Too Naughty to Say No (1984)
Suze Randall (as Victor Nye)
Lisa De Leeuw
Betty (Angel) and Catherine (Ginger Lynn) are school girls at a convent, studying the Bible for an exam in the garden. After Catherine is ushered off to confession by Sister Rose (Lisa de Leeuw), Betty nods off while pondering the meaning of "begat" and finds herself in a series of bizarre and compromising scenarios.
The film claims to be based on characters by the Marquis de Sade, but in essence Too Naughty to Say No is Alice in Wonderland, with Lynn's character acting as the White Rabbit. While not handled with the same craft as Neon Nights, TNtSN is just about as surreal (though Neon Nights still gets the "holy shit" nod because this film is obviously a dream). As such, I think the specifics of the scenes are better left undescribed. Well, except for the last scene, and only because it actually lends itself to an interesting discussion of the straight/gay (panic) divide of a lot of hetero pornography.

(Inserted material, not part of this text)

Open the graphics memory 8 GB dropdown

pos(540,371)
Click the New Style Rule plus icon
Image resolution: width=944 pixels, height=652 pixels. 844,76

After Betty is discovered by a Helpful Motorist (Cody Nicole) asleep on a pile of trash bags (yes, you read that correctly), she's reluctantly seduced by the Helpful Motorist in the Helpful Motorists car. To Betty's shock, men appear at each window of the car to watch the women. The Motorist explains that the men are her friends, and that Betty shouldn't mind them. Predictably, the anonymous men all begin masturbating. While the scene primarily focuses on the women, there are frequent shots of the men, culminating in each man ejaculating on a window, and then slowly ducking out of sight - exactly opposite the way they appeared - leaving only their "releases" as evidence of their former presence.
The fixation on male orgasm in pornography is frequently (and conveniently) explained away by saying that it's a way for the male viewer to position himself in the "action," but it's also possible that such focus can be attributed to the "flexibility" of human sexual identity (as posited by the Kinsey curve or by - of all unlikely sources - Blue Collar Comedy comedian Ron White's "We're all gay, buddy. It's just to what degree are you gay," bit).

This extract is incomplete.